▸ Défi A:
Recopiez tels quels les enregistrements, de la ligne qui contient « Tap the autoTRADER iQ logo » jusqu'à la toute fin des enregistrements, cette première ligne comprise.

──────────────────────────────

Pendant près de de 90 ans, Robert Hossein a jonglé entre le cinéma et le théâtre, allant jusqu’à marier les deux dans les grandes productions titanesques qu’il mettait en scène. Acteur, réalisateur, scénariste, metteur en scène, producteur… Notamment révélé par son rôle Joffrey de Peyrac dans le film «Angélique, marquise des Anges», ce monument de l’art français, profondément inspiré par ses racines russes, sincèrement transcendé par une foi tardive mais chevillée au corps, s’est éteint le 31 décembre 2020, à l’âge de 93 ans.
« Le génie, c’est 18 heures de travail par jour », était l’une des devises de Robert Hossein. Celui qui deviendra l’une des figures françaises les plus prolifiques des 4e et 9e arts n’a pourtant pas toujours été un bourreau de travail: petit, il sèche assidument les cours. Il leur préfère les salles obscures des cinémas et des théâtres, où il se rend en cachette.
Né en 1927 à Paris, d’une mère russe et d’un père compositeur azéri originaire de Samaracande (Ouzbékistan), Robert Hosseinoff de son vrai nom a su s’imposer sur les écrans et sur les planches comme en coulisse. Spectaculaire touche-à-tout empli d’humanité, il a fait sa place et laissé son empreinte grâce à son bagout d’abord, mais aussi grâce à son acharnement.
Homme à films, homme à femmes
Robert Hossein rencontre ses premiers succès au théâtre avant même d’être majeur. Et c’est avec Le diable boiteux, de Sacha Guitry qu’il fait sa première apparition au cinéma. Il a à peine passé la vingtaine et n’a qu’un rôle de figurant. Mais sa carrière s’accélère et on le remarque ensuite dans Du rififi chez les hommes, en 1955. C’est aussi l’année où il réalise son premier film, Les salauds vont en enfer.

──────────────────────────────

▸ Défi B:
D'après le texte sur Robert Hossein, dans quel film fait-il sa première apparition au cinéma ?

▸ Données fournies:
──────────────────────────────

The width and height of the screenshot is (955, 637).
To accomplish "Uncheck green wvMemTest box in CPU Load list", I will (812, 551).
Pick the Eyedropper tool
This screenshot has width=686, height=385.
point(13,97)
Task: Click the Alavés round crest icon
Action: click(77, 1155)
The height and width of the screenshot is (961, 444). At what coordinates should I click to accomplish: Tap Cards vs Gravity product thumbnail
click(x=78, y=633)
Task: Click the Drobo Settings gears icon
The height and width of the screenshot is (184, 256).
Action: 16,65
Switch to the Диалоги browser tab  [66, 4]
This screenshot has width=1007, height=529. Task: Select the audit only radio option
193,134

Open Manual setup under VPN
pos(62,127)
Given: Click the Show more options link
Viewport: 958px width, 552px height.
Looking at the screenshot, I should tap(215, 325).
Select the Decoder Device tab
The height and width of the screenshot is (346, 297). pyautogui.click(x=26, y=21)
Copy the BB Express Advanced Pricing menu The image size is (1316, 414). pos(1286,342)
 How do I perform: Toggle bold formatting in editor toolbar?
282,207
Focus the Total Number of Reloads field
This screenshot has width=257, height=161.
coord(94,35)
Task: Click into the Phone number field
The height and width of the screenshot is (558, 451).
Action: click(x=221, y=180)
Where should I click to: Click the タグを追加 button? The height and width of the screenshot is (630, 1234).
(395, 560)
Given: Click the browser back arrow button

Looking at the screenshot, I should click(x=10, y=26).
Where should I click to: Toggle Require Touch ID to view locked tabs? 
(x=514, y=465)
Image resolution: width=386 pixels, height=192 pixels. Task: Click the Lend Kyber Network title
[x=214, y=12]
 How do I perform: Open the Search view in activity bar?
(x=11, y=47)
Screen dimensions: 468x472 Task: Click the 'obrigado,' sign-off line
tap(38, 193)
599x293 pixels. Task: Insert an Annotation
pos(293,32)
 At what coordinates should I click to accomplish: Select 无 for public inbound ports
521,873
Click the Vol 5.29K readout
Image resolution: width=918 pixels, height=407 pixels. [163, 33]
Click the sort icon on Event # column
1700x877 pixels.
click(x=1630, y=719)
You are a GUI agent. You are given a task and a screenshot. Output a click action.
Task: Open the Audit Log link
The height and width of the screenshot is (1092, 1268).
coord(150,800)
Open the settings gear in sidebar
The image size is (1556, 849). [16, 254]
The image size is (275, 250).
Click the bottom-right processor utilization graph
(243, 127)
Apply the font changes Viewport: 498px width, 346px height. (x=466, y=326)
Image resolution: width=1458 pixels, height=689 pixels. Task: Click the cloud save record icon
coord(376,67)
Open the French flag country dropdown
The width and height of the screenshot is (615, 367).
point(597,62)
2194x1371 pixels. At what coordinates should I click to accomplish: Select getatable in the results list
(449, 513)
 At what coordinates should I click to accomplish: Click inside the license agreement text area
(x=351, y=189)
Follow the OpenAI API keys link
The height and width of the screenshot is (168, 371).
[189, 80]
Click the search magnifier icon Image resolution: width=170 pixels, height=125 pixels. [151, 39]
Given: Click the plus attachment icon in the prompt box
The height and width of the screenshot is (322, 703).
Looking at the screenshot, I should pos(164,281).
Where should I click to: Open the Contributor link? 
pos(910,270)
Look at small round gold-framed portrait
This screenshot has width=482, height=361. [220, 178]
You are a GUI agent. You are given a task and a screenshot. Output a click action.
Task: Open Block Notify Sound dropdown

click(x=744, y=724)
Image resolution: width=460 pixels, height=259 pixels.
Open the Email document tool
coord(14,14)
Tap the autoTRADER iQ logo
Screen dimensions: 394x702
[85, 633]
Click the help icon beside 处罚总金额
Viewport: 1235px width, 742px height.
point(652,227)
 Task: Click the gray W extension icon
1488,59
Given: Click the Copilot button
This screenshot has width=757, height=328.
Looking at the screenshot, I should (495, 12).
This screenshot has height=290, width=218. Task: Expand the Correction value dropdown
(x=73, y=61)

──────────────────────────────

▸ Réponse A:
Tap the autoTRADER iQ logo
Screen dimensions: 394x702
[85, 633]
Click the help icon beside 处罚总金额
Viewport: 1235px width, 742px height.
point(652,227)
 Task: Click the gray W extension icon
1488,59
Given: Click the Copilot button
This screenshot has width=757, height=328.
Looking at the screenshot, I should (495, 12).
This screenshot has height=290, width=218. Task: Expand the Correction value dropdown
(x=73, y=61)

▸ Réponse B:
Dans Le diable boiteux, de Sacha Guitry.